In today’s episode, host Bob Ambrogi is joined by two of the nation’s leading researchers on access to justice: Rebecca Sandefur, professor and director of the Sanford School of Social and Family Dynamics at Arizona State University and a faculty fellow at the American Bar Foundation, and Matthew Burnett, director of research and programs for the Access to Justice Research Initiative at the American Bar Foundation and an adjunct professor of law at Georgetown University Law Center.
They argue that the access to justice crisis is actually a crisis of democracy. As cofounders of Frontline Justice, they have been pioneering research on "justice workers" — community members trained to help their neighbors navigate legal issues. Their recent article in the South Carolina Law Review, “Justice Work as Democracy Work: Reimagining Access to Justice as Democratization,” makes a provocative case: When people cannot access their own law, democracy itself fails. They present compelling evidence from Alaska, where nearly 200 community justice workers now serve over 40 rural communities, achieving a 1-to-25 return on investment while dramatically expanding legal aid's reach.
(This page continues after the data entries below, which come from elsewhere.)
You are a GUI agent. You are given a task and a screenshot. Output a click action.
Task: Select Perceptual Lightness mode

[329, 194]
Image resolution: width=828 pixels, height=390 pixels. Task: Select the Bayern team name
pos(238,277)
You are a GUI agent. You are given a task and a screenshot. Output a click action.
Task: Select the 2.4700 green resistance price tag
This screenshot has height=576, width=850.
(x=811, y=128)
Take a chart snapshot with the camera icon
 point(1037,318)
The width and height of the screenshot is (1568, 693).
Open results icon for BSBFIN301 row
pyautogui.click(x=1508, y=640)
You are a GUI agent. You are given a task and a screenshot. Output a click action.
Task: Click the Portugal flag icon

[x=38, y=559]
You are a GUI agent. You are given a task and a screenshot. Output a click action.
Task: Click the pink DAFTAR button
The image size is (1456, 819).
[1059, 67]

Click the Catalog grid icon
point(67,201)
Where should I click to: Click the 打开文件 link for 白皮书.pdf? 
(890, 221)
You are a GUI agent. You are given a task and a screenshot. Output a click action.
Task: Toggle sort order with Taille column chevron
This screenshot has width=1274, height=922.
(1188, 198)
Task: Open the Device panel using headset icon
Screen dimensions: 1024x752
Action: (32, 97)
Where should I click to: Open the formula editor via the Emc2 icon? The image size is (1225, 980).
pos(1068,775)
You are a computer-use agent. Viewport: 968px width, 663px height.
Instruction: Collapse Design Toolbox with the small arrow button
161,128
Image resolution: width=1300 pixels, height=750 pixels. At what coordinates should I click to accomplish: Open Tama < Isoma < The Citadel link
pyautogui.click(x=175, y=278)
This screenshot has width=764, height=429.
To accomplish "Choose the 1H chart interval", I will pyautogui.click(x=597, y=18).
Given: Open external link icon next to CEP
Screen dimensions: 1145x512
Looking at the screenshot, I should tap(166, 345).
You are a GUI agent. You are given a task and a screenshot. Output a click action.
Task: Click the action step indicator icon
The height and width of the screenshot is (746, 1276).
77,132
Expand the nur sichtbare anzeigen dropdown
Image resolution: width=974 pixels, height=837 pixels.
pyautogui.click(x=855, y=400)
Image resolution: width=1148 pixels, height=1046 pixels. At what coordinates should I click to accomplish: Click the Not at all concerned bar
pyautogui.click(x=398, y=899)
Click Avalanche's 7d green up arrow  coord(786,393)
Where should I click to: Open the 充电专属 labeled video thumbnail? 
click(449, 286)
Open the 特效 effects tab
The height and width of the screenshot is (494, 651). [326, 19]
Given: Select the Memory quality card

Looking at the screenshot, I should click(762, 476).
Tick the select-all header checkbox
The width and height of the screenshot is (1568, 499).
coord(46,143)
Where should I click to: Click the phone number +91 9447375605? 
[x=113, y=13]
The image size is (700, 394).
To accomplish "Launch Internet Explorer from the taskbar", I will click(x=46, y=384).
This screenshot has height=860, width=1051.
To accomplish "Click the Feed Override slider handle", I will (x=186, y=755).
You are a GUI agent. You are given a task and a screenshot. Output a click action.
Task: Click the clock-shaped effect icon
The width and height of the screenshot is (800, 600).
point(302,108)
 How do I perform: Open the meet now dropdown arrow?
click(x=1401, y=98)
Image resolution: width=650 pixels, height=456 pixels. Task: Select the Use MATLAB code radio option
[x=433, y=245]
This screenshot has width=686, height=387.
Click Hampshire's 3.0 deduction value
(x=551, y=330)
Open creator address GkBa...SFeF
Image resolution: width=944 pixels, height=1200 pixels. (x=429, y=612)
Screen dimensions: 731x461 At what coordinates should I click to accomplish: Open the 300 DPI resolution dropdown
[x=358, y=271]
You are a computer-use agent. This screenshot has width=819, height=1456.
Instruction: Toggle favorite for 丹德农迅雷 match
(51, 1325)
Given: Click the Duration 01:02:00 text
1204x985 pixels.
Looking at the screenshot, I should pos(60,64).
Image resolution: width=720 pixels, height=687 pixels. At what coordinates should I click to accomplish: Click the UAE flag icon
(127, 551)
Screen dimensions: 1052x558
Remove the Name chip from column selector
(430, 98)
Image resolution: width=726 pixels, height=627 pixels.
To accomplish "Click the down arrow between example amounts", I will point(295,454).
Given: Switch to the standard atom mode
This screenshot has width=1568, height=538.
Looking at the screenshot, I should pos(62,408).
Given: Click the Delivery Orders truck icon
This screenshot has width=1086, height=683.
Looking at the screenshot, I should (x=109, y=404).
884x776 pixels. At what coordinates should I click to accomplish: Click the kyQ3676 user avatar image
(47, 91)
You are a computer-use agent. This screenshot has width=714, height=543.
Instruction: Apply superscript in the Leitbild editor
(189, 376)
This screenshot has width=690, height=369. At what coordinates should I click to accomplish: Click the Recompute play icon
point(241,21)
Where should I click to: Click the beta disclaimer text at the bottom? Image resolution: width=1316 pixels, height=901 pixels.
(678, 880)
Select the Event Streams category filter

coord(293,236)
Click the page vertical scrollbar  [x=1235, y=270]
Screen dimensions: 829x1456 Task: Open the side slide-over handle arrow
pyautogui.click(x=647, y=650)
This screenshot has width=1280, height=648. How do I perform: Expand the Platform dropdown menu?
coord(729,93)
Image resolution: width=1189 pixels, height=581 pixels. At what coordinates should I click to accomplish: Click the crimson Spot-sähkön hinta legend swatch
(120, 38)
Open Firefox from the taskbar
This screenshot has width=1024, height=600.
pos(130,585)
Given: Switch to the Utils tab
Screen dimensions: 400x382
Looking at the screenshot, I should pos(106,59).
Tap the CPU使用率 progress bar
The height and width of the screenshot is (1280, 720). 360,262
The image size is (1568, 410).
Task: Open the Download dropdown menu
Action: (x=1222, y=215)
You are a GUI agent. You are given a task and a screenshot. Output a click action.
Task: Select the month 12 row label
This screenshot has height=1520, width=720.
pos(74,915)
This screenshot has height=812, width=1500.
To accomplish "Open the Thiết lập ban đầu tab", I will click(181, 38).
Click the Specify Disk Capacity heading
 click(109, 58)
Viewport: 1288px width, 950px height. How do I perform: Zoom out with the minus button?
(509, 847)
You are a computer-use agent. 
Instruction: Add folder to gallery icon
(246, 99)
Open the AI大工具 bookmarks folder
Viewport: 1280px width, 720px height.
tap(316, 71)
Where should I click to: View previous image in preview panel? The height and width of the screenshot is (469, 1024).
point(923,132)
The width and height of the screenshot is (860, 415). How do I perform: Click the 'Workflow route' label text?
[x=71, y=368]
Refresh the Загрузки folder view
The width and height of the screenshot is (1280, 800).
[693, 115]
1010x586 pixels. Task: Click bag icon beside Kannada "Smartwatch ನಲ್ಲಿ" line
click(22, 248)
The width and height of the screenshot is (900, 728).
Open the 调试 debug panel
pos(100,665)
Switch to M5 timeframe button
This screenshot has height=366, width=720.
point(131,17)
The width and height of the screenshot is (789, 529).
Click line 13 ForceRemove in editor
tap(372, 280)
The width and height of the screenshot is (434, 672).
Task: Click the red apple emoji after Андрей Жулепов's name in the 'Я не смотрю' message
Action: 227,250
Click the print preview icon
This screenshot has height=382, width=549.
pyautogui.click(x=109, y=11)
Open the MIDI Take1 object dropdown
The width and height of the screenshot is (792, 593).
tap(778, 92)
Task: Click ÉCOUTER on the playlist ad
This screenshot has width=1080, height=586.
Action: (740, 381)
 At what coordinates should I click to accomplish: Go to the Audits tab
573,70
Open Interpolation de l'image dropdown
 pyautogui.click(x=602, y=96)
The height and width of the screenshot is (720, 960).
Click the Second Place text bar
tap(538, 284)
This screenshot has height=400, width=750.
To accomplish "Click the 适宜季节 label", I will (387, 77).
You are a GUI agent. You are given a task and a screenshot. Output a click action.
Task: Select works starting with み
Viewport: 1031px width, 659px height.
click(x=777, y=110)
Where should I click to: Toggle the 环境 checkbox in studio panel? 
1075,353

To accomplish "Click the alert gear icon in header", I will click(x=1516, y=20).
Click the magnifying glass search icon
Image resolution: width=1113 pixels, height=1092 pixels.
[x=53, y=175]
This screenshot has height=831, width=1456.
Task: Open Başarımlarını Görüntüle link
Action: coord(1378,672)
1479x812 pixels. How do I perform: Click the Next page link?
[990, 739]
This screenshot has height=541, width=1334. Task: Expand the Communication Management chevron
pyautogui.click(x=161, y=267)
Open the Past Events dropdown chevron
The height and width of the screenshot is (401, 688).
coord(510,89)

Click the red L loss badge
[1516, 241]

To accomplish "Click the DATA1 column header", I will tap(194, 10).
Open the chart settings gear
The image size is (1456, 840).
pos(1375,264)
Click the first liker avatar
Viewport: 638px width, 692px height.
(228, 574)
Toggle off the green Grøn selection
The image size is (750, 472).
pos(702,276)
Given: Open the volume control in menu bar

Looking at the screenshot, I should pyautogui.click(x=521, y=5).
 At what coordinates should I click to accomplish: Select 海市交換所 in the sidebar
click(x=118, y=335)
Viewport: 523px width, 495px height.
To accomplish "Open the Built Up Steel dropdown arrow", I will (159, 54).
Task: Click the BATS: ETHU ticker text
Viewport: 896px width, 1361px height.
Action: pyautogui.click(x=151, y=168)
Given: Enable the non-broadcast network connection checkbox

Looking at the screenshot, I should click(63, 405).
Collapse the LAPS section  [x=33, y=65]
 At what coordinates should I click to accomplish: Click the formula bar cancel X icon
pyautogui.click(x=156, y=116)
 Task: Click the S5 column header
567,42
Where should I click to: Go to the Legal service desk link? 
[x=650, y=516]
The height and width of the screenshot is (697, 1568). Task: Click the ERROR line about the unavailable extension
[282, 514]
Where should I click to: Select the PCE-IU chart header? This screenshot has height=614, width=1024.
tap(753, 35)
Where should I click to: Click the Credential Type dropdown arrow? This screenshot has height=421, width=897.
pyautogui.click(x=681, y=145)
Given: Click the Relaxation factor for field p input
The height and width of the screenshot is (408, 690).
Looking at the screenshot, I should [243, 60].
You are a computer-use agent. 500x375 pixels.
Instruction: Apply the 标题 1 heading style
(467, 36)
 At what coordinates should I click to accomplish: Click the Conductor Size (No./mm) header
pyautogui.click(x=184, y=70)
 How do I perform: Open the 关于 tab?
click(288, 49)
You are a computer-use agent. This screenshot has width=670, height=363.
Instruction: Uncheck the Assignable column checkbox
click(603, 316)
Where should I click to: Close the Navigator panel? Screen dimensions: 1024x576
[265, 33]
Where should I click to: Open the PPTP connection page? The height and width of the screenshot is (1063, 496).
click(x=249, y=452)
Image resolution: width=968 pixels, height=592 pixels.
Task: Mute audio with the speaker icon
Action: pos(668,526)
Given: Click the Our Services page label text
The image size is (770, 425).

In today’s conversation, Sandefur and Burnett discuss the mounting evidence for justice worker effectiveness, including research from the U.K. demonstrating that trained non-lawyers often outperform attorneys on specialized tasks. They also discuss recent breakthroughs — including unprecedented support from both the Conference of Chief Justices and the American Bar Association — and examine what obstacles remain.
Sandefur and Burnett challenge the legal profession's monopoly on law, arguing that regulatory capture has estranged Americans from their own justice system. They envision justice workers as agents of democratization, expanding not just who can access legal help, but who can participate meaningfully in working democracy.